Par ailleurs, Dragon Ball a cette particularité pour un shonen nekketsu de se dérouler sur une temporalité assez conséquente comme je l’ai déjà signalé, et propose des ellipses de façon relativement régulières, avec les tournois d’arts martiaux comme marqueurs temporels. Je pense même qu’il ne serait pas inintéressant de proposer une analyse plus poussée du travail sur la temporalité de Toriyama, mais ce sera pour une autre fois (puis en cherchant, je pense que des gens ont déjà du le faire).

Les publications qui s’étalent dans le temps

Quittons un peu le pré carré du shonen, pour élargir la question à toutes les publications en manga qui durent dans le temps, et que l’on suit en direct tant qu’à faire. Car si j’ai déjà lu plusieurs séries dont la parution a duré des années, voire des décennies, au final, je les ai toujours lues sur une courte période car elles étaient déjà arrivées à leur terme en France. De ce fait, les séries que je suis depuis le plus longtemps sont en cours depuis environ 3 ans chez nous.

Mais depuis quelques temps, à force de commencer de nouvelles séries, je sais que je me lance parfois dans des chantiers qui vont durer 5 ans, voire plus. Et dans une vie, c’est quand même une grosse période ! De ce fait, je me suis interrogé sur l’impact que cela peut avoir, car ce n’est pas anodin d’être « accompagné » par des œuvres pendant si longtemps. Et si on peut trouver cet aspect dans absolument tous les médias, le manga a cette particularité que le modèle de la publication bimestrielle, ou tous les trois mois, est extrêmement fréquent.

Cela concerne évidemment les shonen publiés dans des hebdomadaires, mais aussi des titres qui ont déjà tellement de volumes parus au Japon que les éditeurs français peuvent se permettre des sorties rapprochées. Je pense notamment à Ao Ashi et Chiruran chez Mangetsu, qui vont surement m’accompagner pendant des années à raison d’un tome tous les deux mois pour chacune de ces séries. Mais il y a encore pas mal de séries qui entrent dans ce cas de figure, y compris certaines que j’ai pris en cours de route.

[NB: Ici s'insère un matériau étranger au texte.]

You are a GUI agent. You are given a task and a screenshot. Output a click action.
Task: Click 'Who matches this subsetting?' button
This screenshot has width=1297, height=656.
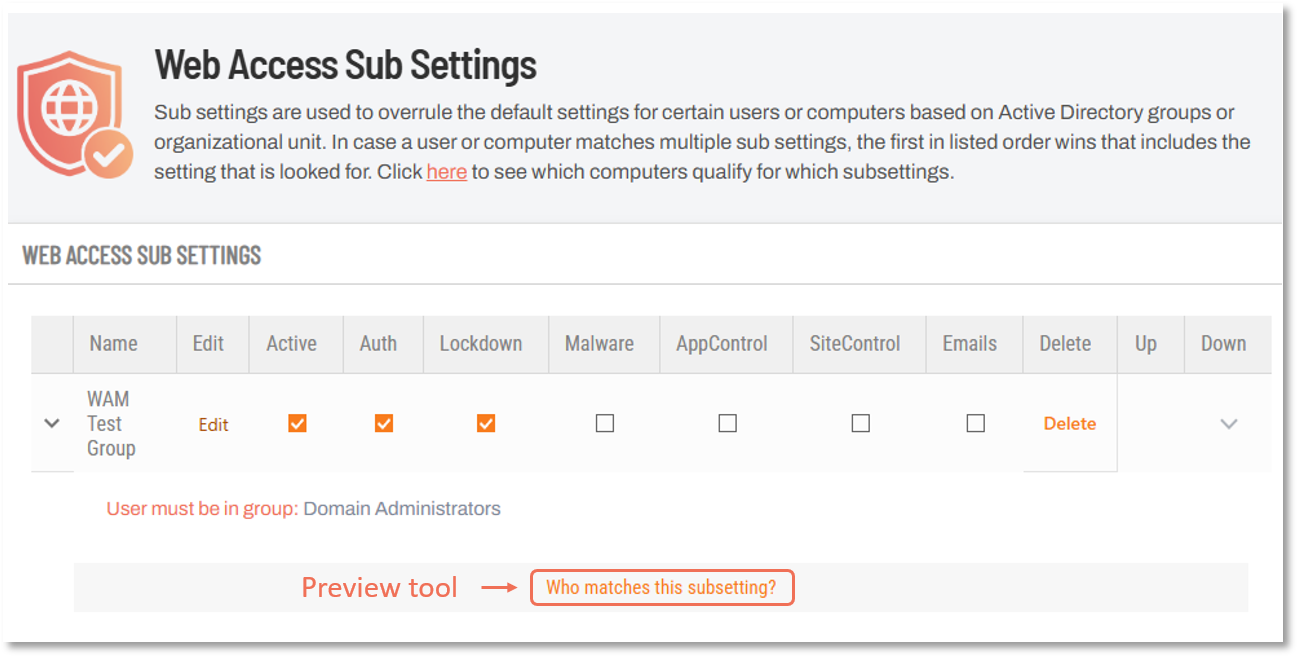[661, 587]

Je sais qu’avec son rythme d’un tome tous les 8 mois, j’ai encore quelques années devant moi avant de voir la conclusion de Vinland Saga, une de mes séries préférées.

Ainsi, suivre durant des années une même série contribue à créer un rapport plus intime à l’oeuvre selon moi. Sur une durée si longue, les invitations à des relectures se multiplient, d’autant plus qu’on a régulièrement des stimuli nous invitant à rester immergés dans le monde (nouveau tome qui sort, anime, etc…). Et, vous l’aurez compris, suivre en direct le titre nous permet de grandir avec lui, et j’ai tendance à penser que ce n’est clairement pas anodin dans la construction identitaire, d’autant plus si on lit du shonen en étant soi-même adolescent (j’en reviens à ce que je disais en début d’article sur le roman d’apprentissage).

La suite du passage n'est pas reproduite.